Present Yoongi brings Hoseok’s knuckles to his mouth and kisses over them. “I know, Dove. I’m sorry. I’m sorry, you’re right, it’s not fair. Do whatever you need to do.”
I need to be with you. I need to feel safe. I need you to be safe.
None of the things Yoongi has told Hoseok contribute to any of those wishes in the slightest . Especially not—
“Does Jimin know?”
Yoongi pushes the gas, and they roll forward again, picking up speed alongside the other cars. “Which part?”
Any of it. But namely—
“Jeongguk.” His name feels sharp in Hoseok’s mouth and carries a bitter, almost metallic taste. Like blood rising in the back of his throat. “Does Jimin know? That he’s—“
Alive. Jeon Jeongguk is alive. Of course he is. If the explosion supposedly killed them both and Yoongi is right here in front of him, the obvious conclusion is that Jeongguk probably never fell victim to it either. A hoax, every perfectly calibrated step of the way. But Hoseok had failed to ever consider that Yoongi and Jeongguk would be working together.
That Yoongi would actually want him back. Free . Out, where he can hurt people the way he hurt the last time. The way he hurt Hoseok.
“No,” Yoongi says shortly. He glances to Hoseok again, like he’s gauging his mood. “Not yet. I wanted to tell you first.”
Hoseok shakes his head. He and Jimin don’t talk about much of what happened across those months five years ago often. At least, not as often as Hoseok suspects they both think about it. It was kinder and far less painful to not have to constantly dissect the enormous trauma they had both endured, so in an unspoken sort of way they had a mutual agreement almost to pretend none of it had happened at all.
Because the things they didn’t say out loud couldn’t sting them.

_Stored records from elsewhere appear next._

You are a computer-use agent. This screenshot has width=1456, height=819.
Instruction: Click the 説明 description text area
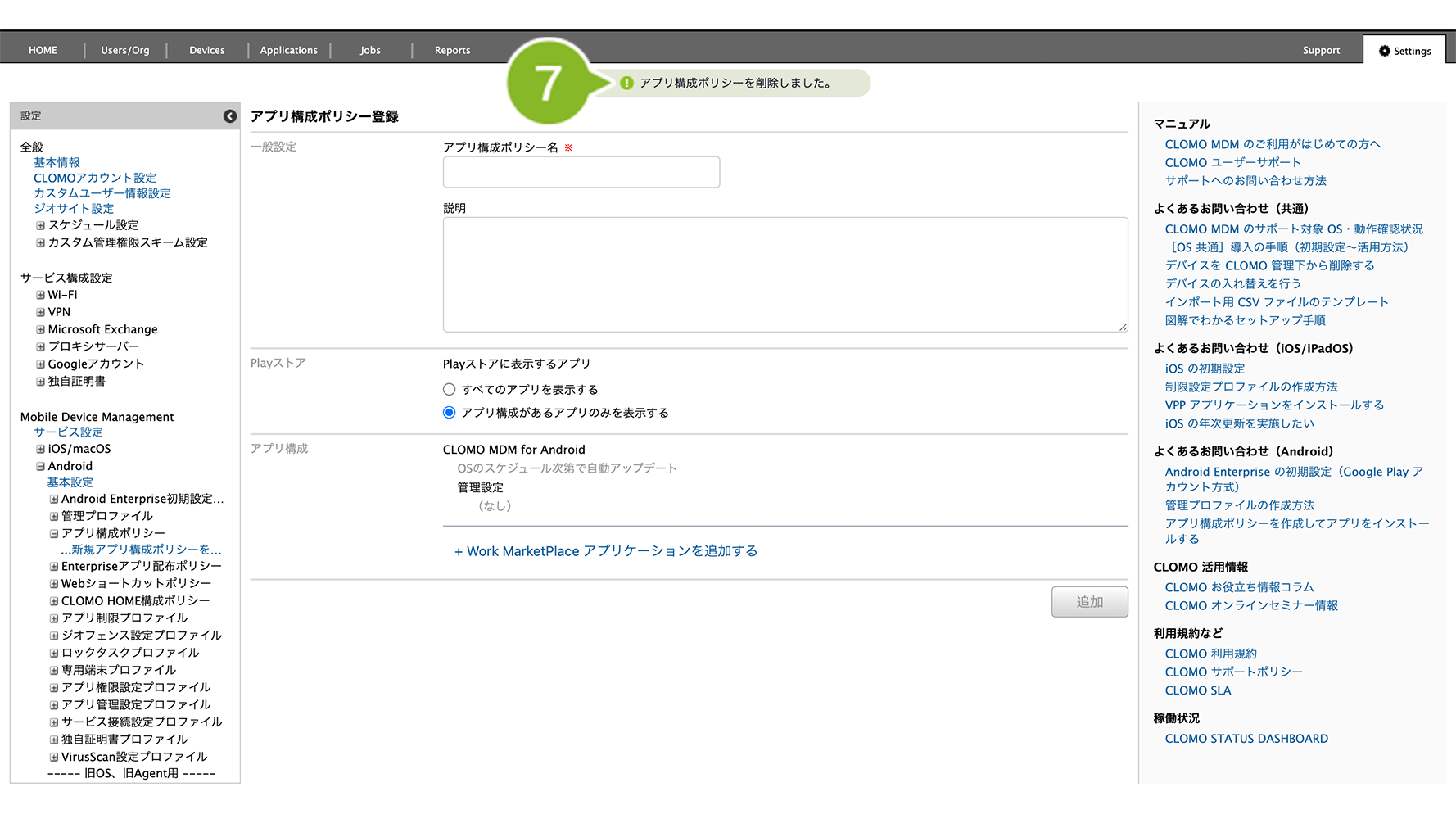click(785, 274)
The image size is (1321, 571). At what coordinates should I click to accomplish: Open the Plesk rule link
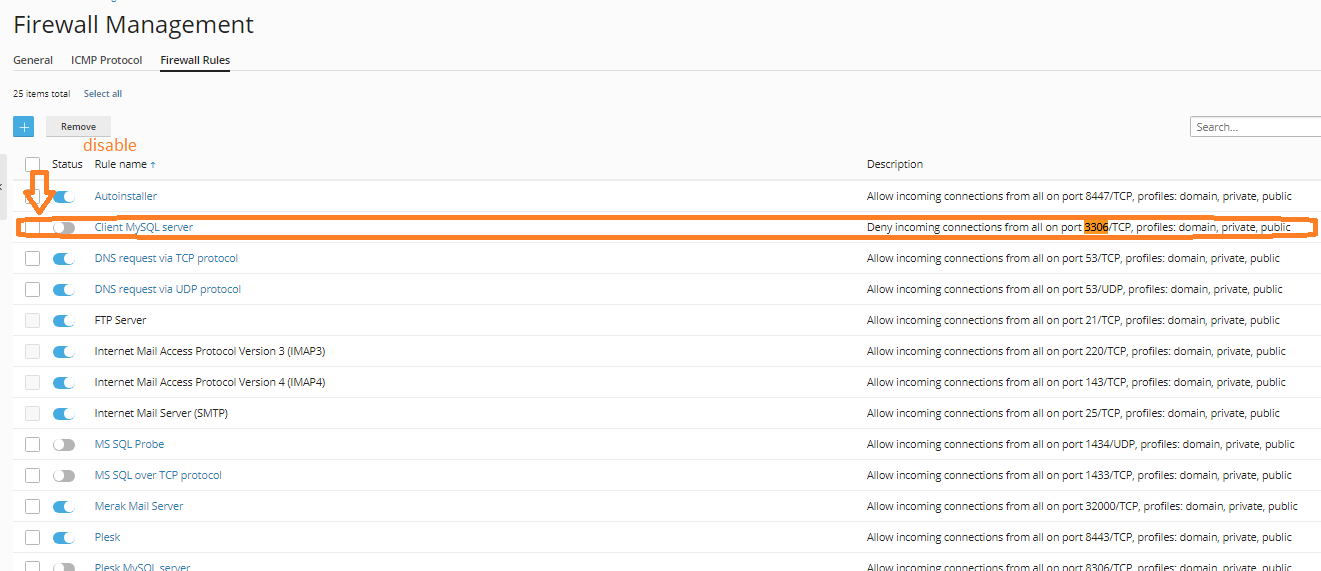click(x=107, y=538)
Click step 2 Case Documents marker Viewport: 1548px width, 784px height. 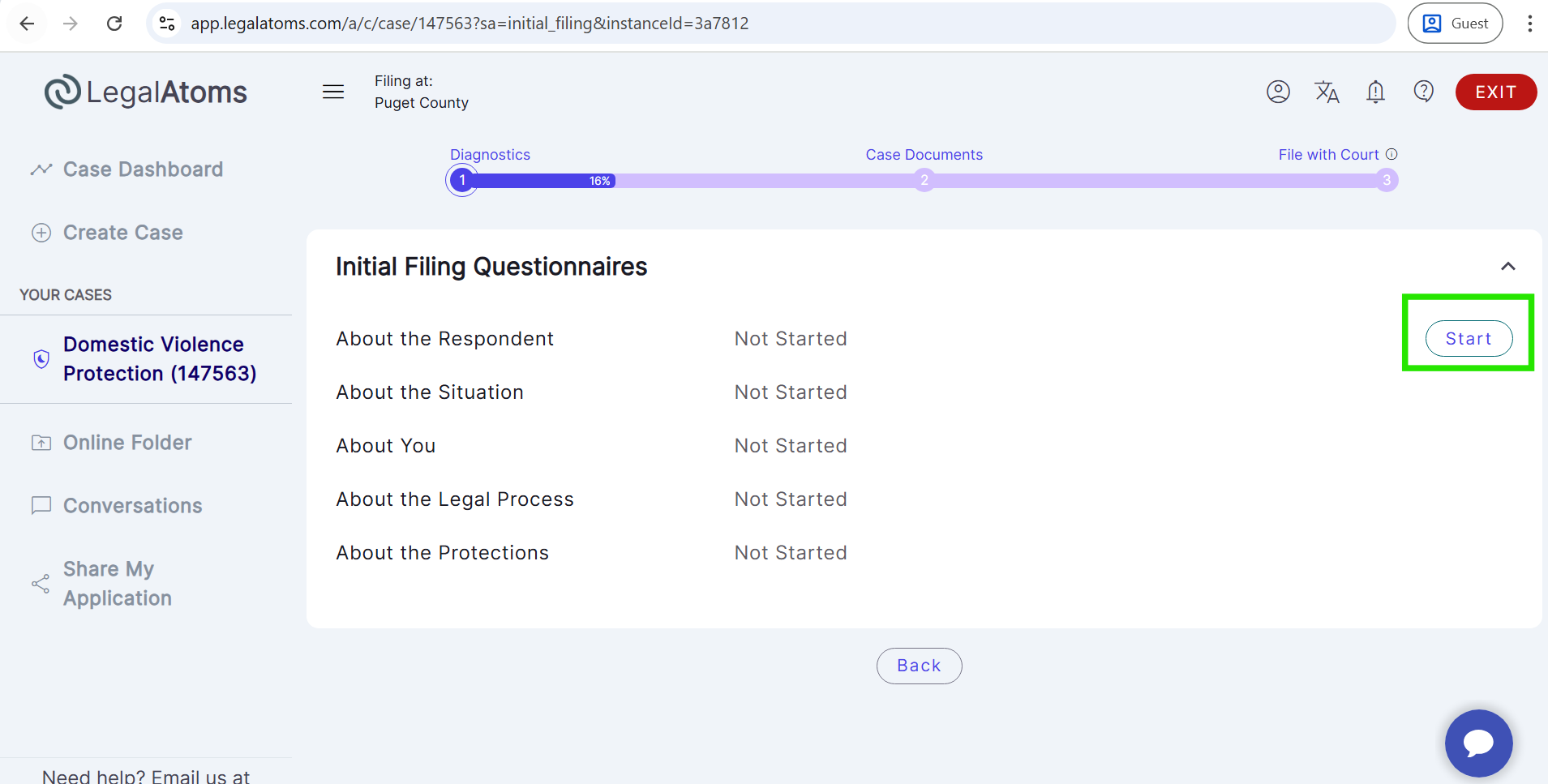[x=924, y=180]
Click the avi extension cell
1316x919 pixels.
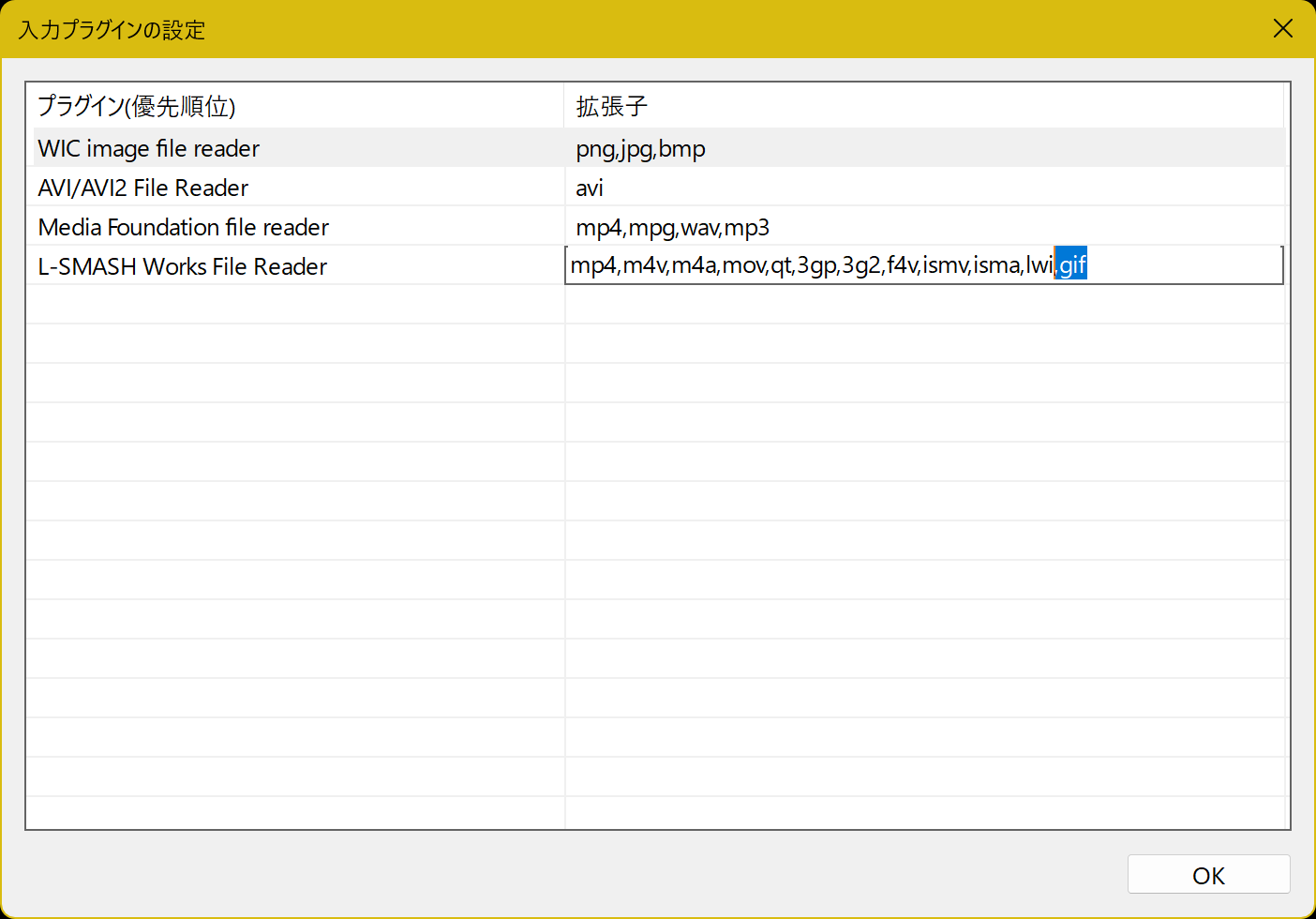tap(590, 188)
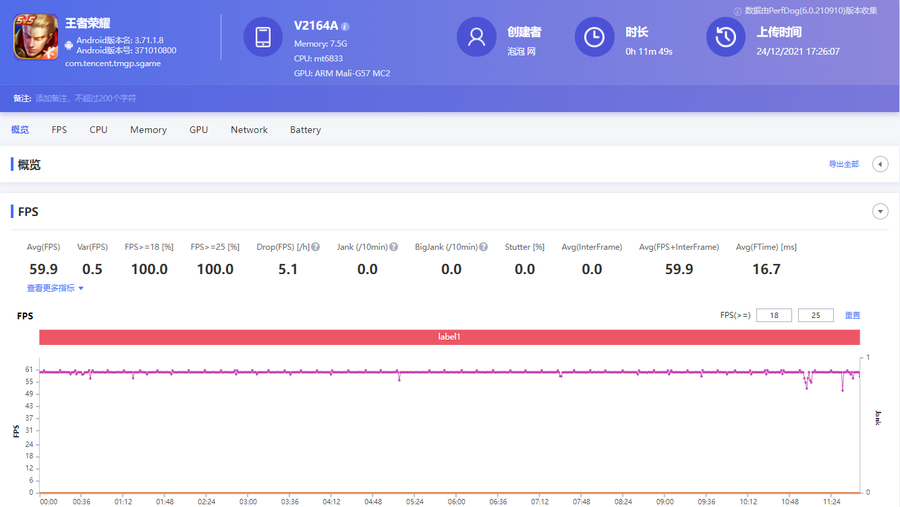Switch to the CPU tab
This screenshot has height=507, width=900.
coord(98,130)
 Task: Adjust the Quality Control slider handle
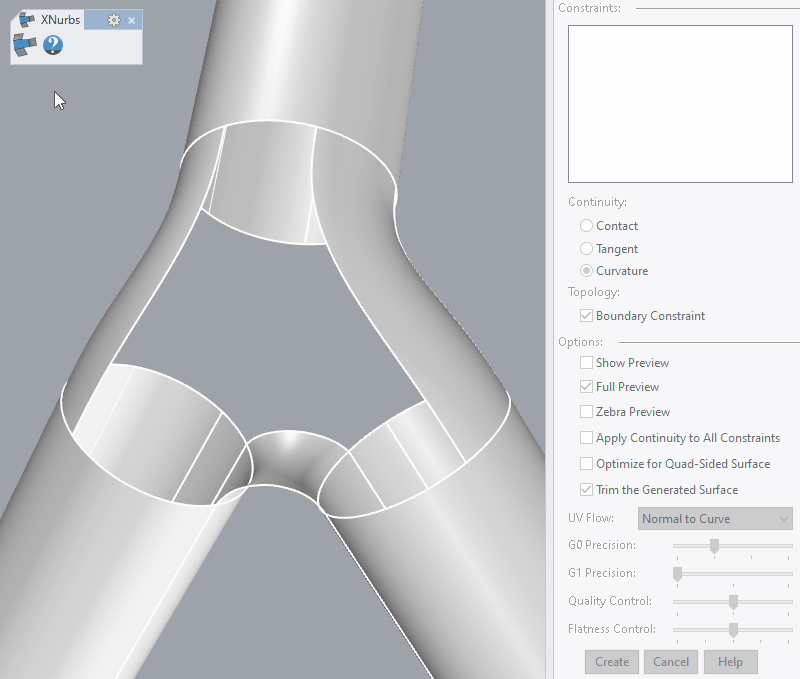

But Hoseok knows, he knows, that if Jimin has reason to believe for even a second that he could inflict immediate suffering on anyone involved in Taehyung’s death, he would. There’s only one thing that has ever made Hoseok’s sweet, gentle friend go dark, and that’s the cruelness with which Kim Taehyung was ripped from them all.
Yeah. Hoseok doesn’t imagine this meeting is going to be much of a homecoming. The second that Jimin catches wind of the fact that Jeongguk is alive and well, they’ll be hard-pressed to get Jimin to even stand in the same room as him, much less work together to solve the seemingly unsquashable cockroach of a dilemma that Yongsun Intak has made himself to be, even in death.
“Don’t expect him to be happy about it,” Hoseok mutters, slipping down further in his seat.
Yoongi rotates the wheel with his palm, an effortless, practiced motion that turns him into the lot of an apartment complex so small and unassuming that Hoseok barely noticed it tucked behind the boarded-up Mexican-Korean fusion restaurant taking up most of the space on the pavement.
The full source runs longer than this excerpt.